SEPUTARINDO-Wajo- Sempat beredar di media sosial Facebook tentang pasangan suami istri yang bayinya belum diizinkan keluar oleh pihak Rumah Sakit Umum Daerah (RSUD) Lamaddukkelleng Sengkang, karena keluarga belum mampu membayar biaya persalinan.
Tulisan yang diposting oleh akun Facebook pada Jum'at (7/01/2022) tersebut kemudian ramai di bagikan di platform media sosial lainnya seperti Whatsapp Grup sehingga membuat netizen memberikan respon yang bermacam-macam.
Menanggapi hal tersebut, Direktur RSUD Lamaddukkelleng, Andi Ela Hafid menegaskan bahwa tidak ada niat untuk "menyandera" pasien.
Kronologinya adalah pasien partus untuk tindakan SC a.n Ibu Asmarani pada saat masuk tanggal 4/01/2022, yang bersangkutan mengaku peserta BPJS Penerima Bantuan Iuran (PBI), namun tidak memiliki kartu.
Petugas kemudian memberikan petunjuk dan melakukan pendampingan untuk mengurus kepesertaan BPJS nya sampai 3 kali 24 jam, namun ternyata belum terbit sampai batas waktu tersebut.
"Kita sudah memberikan banyak sekali kebijaksanaan untuk meringankan pasien, misalnya segera menutup sistem billing saat mengetahui BPJS yang bersangkutan belum terbit supaya biaya tidak terus bertambah.
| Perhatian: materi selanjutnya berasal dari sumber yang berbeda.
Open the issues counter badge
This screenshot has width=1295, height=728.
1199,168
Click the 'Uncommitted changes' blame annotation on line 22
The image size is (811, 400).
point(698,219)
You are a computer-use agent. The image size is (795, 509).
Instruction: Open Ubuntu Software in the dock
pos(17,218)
Namun, kita juga harus membayar jasa medis dari dokter dan dokter ahli serta petugas lainnya," ucap Andi Ela saat dikonfirmasi, Sabtu (8/01/2022) malam.
Andi Ela menyampaikan bahwa inilah pentingnya kita harus mengurus penerbitan kepesertaan BPJS karena kita tidak tahu sewaktu-waktu akan dibutuhkan.
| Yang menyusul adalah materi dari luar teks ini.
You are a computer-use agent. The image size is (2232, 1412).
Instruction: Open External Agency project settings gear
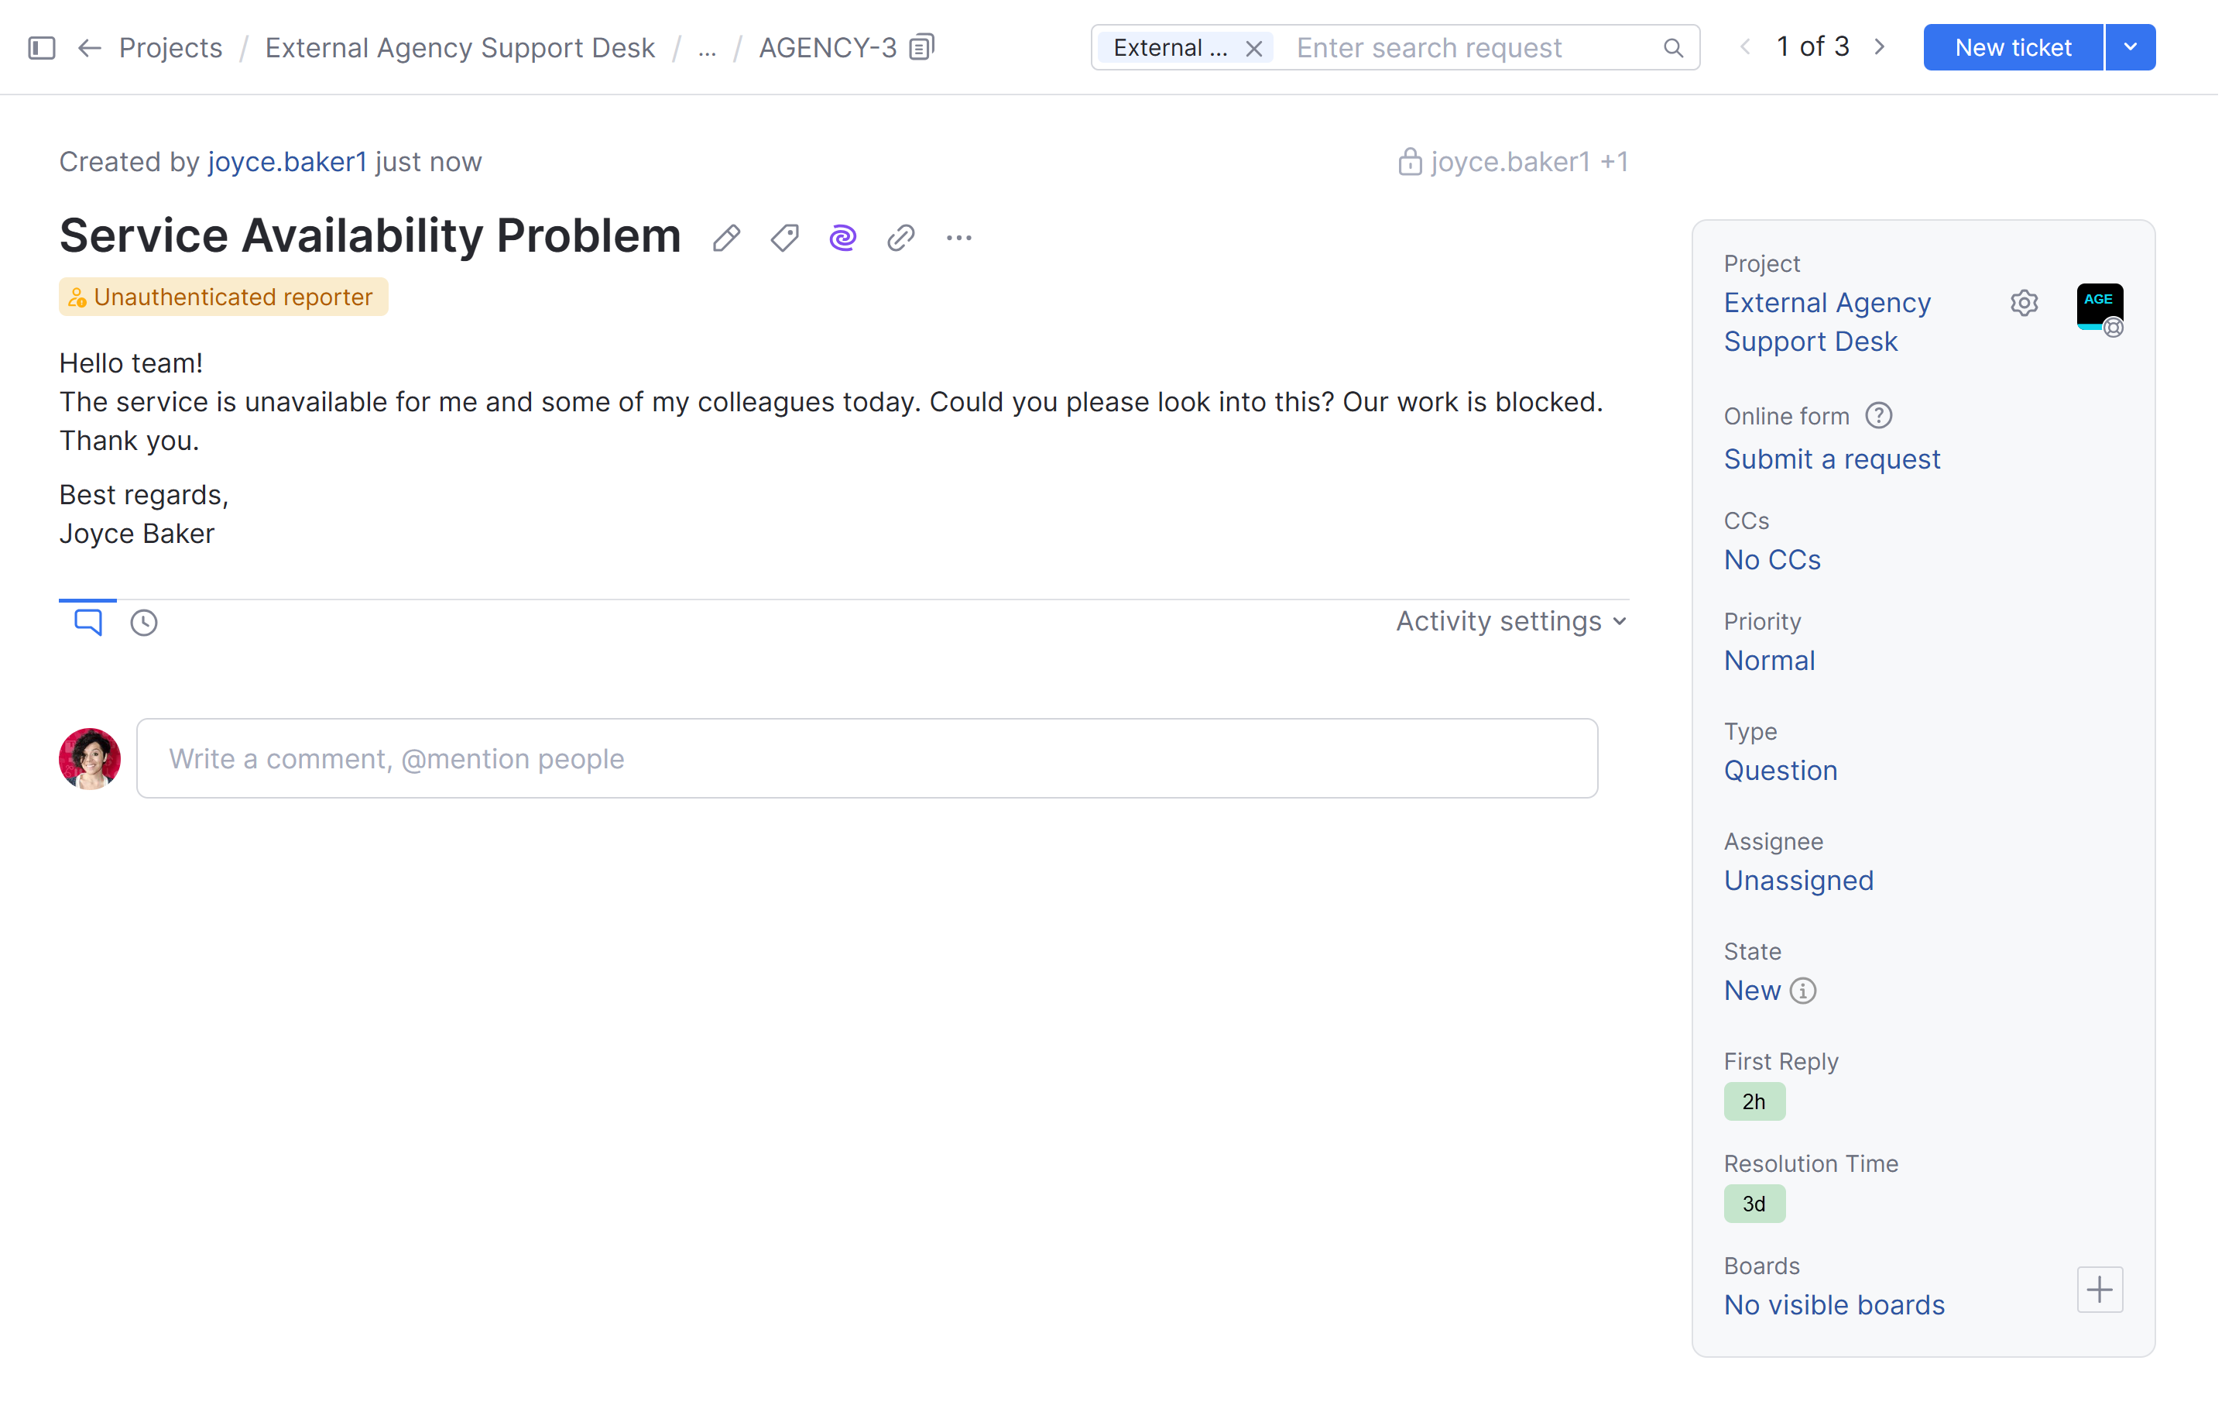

"Apalagi sejak tahun ini kita tidak lagi berstatus Universal Health Coverage sehingga penerbitan BPJS mandiri, akan aktif setelah 14 hari sejak tanggal penerbitan, sementara untuk PBI akan efektif berlaku setelah 14 hari atau bulan berikutnya," ucapnya.
Sementara Kepala Dinas Sosial P2KBP3A Kabupaten Wajo membenarkan bahwa untuk tahun 2022 ini, karena masih refocussing sehingga anggaran untuk BPJS dimaksimalkan sampai 29 Milyar, sehingga kita tidak lagi berstatus UHC.
"Jadi kita tidak bisa lagi langsung aktif hari itu ketika mengurus BPJS atau KIS. Meski demikian kita tetap mengusulkan ke pusat agar PBI APBD bisa dialihkan ke PBI APBN," ungkapnya.
Untuk kasus Ibu Asmarani, kita sudah komunikasikan ke pihak BPJS untuk dibantu. Dari komunikasi tersebut diketahui bahwa status kepesertaan BPJS yang bersangkutan sebelumnya adalah PBI APBD Kabupaten Musi Banyuasin, Sumatera Selatan yang brrakhir tanggal 31 Desember 2021 karena pindah ke Wajo.
Pihak BPJS sudah cukup membantu. Apalagi berdasarkan permenkes 28 tahun 2018 dijelaskan bahwa kepesertaan pasien harus dipastikan sejak awal masuk Fasilitas Kesehatan Rujukan Tingkat Lanjutan (FKRTL) atau rumah sakit. Bila pasien berkeinginan menjadi peserta JKN dapat diberi kesempatan untuk melakukan pendaftaran dan pembayaran iuran peserta JKN dan selanjutnya menunjukkan nomor identitas peserta JKN selambat-lambatnya 3 x 24 jam hari kerja sejak yang bersangkutan dirawat atau sebelum pasien pulang (bila pasien dirawat kurang dari 3 hari). Jika sampai waktu yang telah ditentukan pasien tidak dapat menunjukkan nomor identitas peserta JKN maka pasien dinyatakan sebagai pasien umum.
"Berdasarkan hal itu, ternyata yang bersangkutan baru bisa melengkapi berkasnya pada hari keempat, sehingga tidak bisa lagi terakomodir dalam tanggungan BPJS atau dinyatakan sebagai pasien umum," ucapnya.
Ahmad Jahran juga mengatakan bahwa saat ini pihaknya juga tengah mengupayakan agar bisa membantu meringankan beban yang bersangkutan.